Burch’s representational practices and her erotic desires crosscut and merge with one another, and both are informed by the discourses of dominant cultural representational practices (music videos), women’s body image, fear of intimacy and solitude, and ethnographic depictions of race and cultural difference, to name a few. The subject in Spin Cycle is indecisive, insecure, desirous, and always split, crossed by the multiple and contradictory discourse that constitute her identity and her desire. Yet this multiplicity is also the positive source of her creativity, providing the frame for understanding and performing and personal and artistic identity.

Finally, Cheryl Dunye’s Vanilla Sex (1992), another piece made for “Fluttering Objects of Desire,” explores different cultural and racial categories of sexuality and desire. Like Yam and Sweet Potato, Vanilla Sex is a strip of still photos moving vertically up the screen, cut with footage of the topless filmmaker and friends cavorting in the water. The still images show Dunye and other women experimenting with duct tape and various degrees of undress, as the soundtrack records a conversation in which Dunye describes a conference she attended in which white lesbians, talking about their S/M practices, used the term vanilla sex. In this context the term was used to mean sex without toys, “plain vanilla, no jimmies, no syrup.” “Did you ever hear that term before?” asks Dunye, before remembering that she has heard it in another context. A black woman had used the term to describe Dunye as a black woman who dated a lot of white women. In this context, the erotic, or the language used to describe its practices, becomes the site of cultural and racial difference, of how one is defined through one’s sexual choices and practices. Recalling her discomfort with the term, Dunye says, “It just dawned on me that it was that time in my life … and being called ‘other’ by ‘others’ … pretty strange.”11 In Vanilla Sex the exploration and representation of the erotic becomes a place to critique the restrictive categories, rooted in race and racism, that define and patrol sexual identities.

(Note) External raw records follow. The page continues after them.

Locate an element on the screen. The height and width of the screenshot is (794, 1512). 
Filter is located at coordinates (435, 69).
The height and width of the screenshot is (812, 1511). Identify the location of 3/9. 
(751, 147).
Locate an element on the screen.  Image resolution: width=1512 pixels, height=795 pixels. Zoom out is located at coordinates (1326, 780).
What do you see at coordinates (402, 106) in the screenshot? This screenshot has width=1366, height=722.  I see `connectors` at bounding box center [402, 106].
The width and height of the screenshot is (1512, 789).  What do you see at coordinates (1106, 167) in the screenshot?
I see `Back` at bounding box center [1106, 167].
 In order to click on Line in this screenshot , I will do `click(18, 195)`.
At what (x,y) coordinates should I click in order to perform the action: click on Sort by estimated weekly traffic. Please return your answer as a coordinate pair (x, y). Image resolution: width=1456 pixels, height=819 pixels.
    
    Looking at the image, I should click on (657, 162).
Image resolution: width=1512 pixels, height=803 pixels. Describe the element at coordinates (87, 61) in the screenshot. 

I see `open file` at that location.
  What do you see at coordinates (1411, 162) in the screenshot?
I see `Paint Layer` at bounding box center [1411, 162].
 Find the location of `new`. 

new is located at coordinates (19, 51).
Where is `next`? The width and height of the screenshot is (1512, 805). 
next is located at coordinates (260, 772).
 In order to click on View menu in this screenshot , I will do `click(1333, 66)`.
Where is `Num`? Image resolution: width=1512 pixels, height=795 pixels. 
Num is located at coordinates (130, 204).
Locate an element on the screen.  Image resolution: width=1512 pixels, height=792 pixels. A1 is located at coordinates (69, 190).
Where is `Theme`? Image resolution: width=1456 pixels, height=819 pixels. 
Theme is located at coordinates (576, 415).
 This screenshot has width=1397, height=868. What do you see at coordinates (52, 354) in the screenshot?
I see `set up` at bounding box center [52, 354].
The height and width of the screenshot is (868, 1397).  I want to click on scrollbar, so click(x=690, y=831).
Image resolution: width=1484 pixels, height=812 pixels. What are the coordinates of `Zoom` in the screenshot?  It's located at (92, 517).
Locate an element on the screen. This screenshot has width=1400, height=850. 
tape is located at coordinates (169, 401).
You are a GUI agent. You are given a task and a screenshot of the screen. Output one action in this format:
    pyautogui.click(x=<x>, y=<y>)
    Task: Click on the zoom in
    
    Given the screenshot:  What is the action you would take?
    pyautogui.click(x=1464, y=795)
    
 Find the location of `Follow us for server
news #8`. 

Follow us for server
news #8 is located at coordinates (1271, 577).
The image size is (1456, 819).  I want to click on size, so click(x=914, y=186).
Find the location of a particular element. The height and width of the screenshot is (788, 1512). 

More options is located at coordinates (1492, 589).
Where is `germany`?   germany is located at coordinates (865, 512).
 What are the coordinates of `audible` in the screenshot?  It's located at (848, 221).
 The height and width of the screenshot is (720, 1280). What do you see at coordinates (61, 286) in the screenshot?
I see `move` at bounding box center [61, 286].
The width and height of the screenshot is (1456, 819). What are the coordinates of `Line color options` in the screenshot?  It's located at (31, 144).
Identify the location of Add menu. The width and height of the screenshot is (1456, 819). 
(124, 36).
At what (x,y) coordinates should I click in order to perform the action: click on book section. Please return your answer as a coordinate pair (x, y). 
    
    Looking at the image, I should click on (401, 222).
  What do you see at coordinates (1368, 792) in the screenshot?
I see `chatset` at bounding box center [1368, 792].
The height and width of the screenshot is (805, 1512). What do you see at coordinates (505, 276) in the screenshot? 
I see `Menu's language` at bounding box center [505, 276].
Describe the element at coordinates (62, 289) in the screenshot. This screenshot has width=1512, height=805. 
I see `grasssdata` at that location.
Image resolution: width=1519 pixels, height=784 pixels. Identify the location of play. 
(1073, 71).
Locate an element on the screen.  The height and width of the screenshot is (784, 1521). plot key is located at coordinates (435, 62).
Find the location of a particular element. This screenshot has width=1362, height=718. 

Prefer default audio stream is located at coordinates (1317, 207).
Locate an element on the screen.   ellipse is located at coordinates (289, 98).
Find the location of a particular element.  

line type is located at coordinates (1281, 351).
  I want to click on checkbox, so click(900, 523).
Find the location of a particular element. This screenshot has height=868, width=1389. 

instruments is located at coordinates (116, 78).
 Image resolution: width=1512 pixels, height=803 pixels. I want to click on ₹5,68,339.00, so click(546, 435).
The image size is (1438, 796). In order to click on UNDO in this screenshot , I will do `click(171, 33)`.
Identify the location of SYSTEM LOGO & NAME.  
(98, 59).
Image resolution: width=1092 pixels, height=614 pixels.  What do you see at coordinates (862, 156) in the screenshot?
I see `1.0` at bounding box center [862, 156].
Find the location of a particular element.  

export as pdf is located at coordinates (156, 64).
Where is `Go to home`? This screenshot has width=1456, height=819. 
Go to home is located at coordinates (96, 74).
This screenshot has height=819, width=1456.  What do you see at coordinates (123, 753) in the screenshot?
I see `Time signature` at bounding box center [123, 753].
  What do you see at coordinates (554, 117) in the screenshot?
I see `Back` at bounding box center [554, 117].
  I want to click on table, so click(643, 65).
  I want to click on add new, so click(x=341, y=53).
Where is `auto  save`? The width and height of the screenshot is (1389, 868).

Biddy Martin quotes Joan Nestle on the power of lesbian sexual desire: If we are people who call down history, from its heights in marble assembly halls, if we put desire into history, if we document how a collective erotic imagination questions and modifies monolithic societal structures like gender [and race and class] … then surely no apologies are due. Being a sexual people is our gift to the world ).12 ”The work of the artists I have discussed perform not only Nestle’s call to “put desire back into history,” but more importantly, to put history back into desire, to recognize the ways in which our individual and collective historical identities inform and create the way we desire one another in order to discover the possibilities of living as full erotic subjects.


Eve Oishi is a Ph.D. candidate in English at Rutgers University. She is also co-editing the collection Blackness at Work: Gender and the Labor of Race in American Literature.

References

References
1 Martin, Biddy. “Sexual Practice and Changing Lesbian Identities,” in Destabilizing Theory: Contemporary Feminist Debates, eds., Michele Barrett and Anne Phillips. Stanford: Stanford University Press, 1992.
2, 3 Butler, Judith. Gender Trouble, New York: Routledge, 1991.
4, 5 Lourde, Audre. “The Master’s Tools Will Never Dismantle the Master’s House,” in This Bridge Called My Back, eds. Cherrie Moraga and Gloria Anzaldua, New York: Kitchen Table, 1983.
6, 7 Lorde, Audre. “Uses of the Erotic: The Erotic as Power,” in Sister/Outsider: Essays and Speeches, Trumansburg, New York: Crossing Press, 1987. 
8 Butler, Judith. Gender Trouble, New York: Routledge, 1991. 
9 Lorde, Audre. “Uses of the Erotic: The Erotic as Power,” in Sister/Outsider: Essays and Speeches, Trumansburg, New York: Crossing Press, 1987. 
10 Spin Cycle. Dir. Aarin Burch, Women Make Movies, 199
11 Vanilla Sex. Dir. Cheryl Dunye, Video Databank, 1992. What’s the Difference Between a Yam and a Sweet Potato? Adriene Jenik and C. Evans, Video Databank, 1992.
12 Martin, Biddy. “Sexual Practice and Changing Lesbian Identities,” in Destabilizing Theory: Contemporary Feminist Debates, eds., Michele Barrett and Anne Phillips. Stanford: Stanford University Press, 1992.